Image Description – Bubbles of Ancient Air from Greenland Ice
Bubbles of ancient air from Greenland Ice Sheet ice… These bubble were trapped in Greenland snow tens of thousands if not a hundred thousand or more years ago. They have been preserved since, buried by eons of snow and retrieved from the depths of the ice sheet in ice cores so the air can be studied to understand what our climate and Earth systems were like when the air was preserved. One of the most meaningful things we know with certainty from this study is how much fossil fuel carbon dioxide has been emitted by humans. This can be done by evaluating the radioactive carbon carbon content of the preserved air.
Carbon 14 (C14) dating looks at the concentration of this rare radioactive isotope of carbon that decays at a very known rate.
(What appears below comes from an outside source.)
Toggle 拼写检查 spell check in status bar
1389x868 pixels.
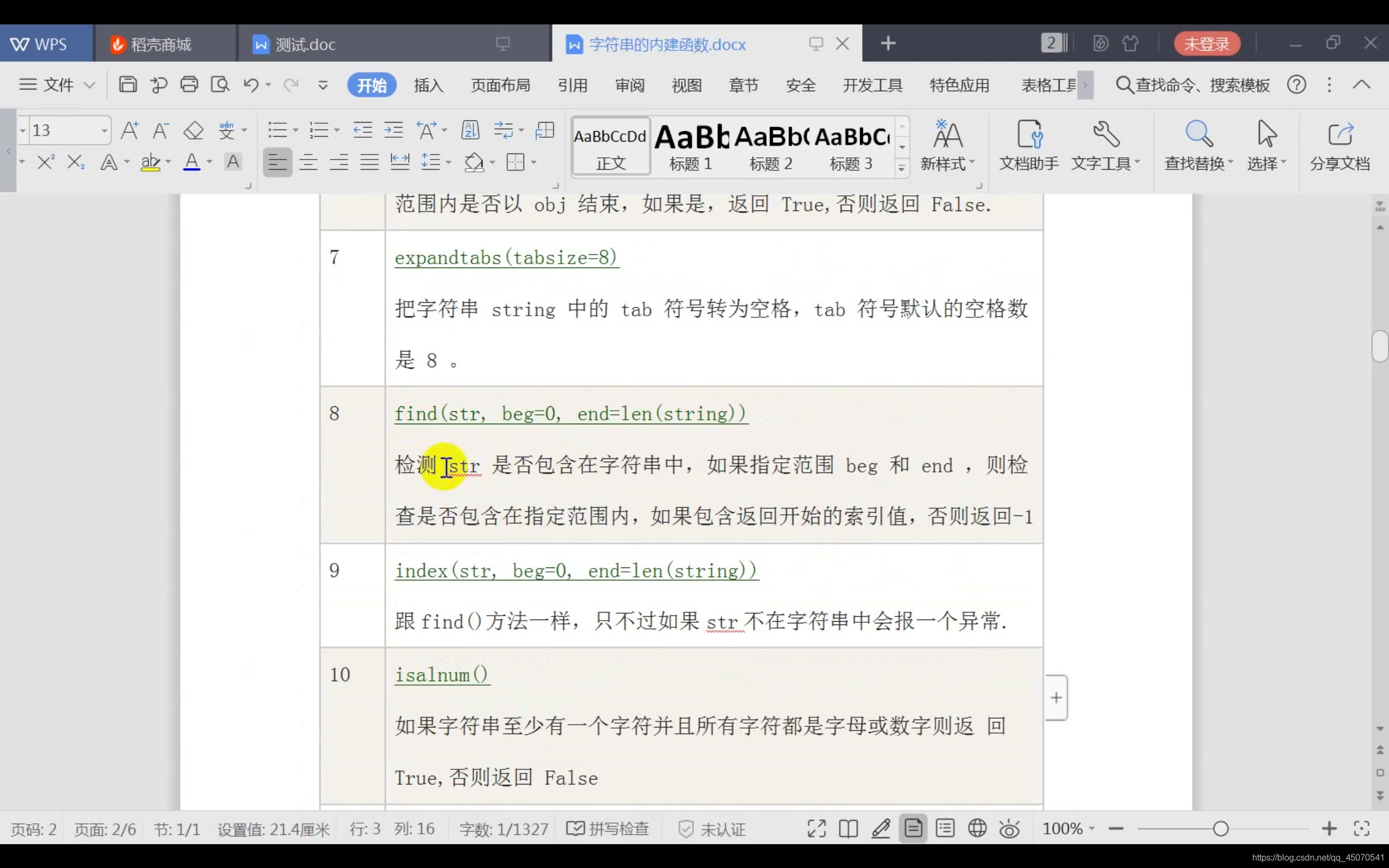point(608,828)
This means that carbon 14 loses a neutron and changes to the more abundant form of carbon (carbon 13) very predictably. When cosmic rays strike a nitrogen atom, its nuclease emits a neutron which strike another nitrogen atom creating the rare radioactive carbon 14 isotope. This carbon then combines with oxygen to produce carbon dioxide, which is absorbed by living things and transformed into tissue. When the living thing dies, the C14 begins to decay with a half life of about 5,730 years.
After about 57,000 years, there is not enough C14 remaining to date. Therefore we can tell very accurately when human’s began emitted fossil carbon because there is no C14 in it as it has all completely decayed.
This sample was collected on the beach at Ilulissat, Greenland.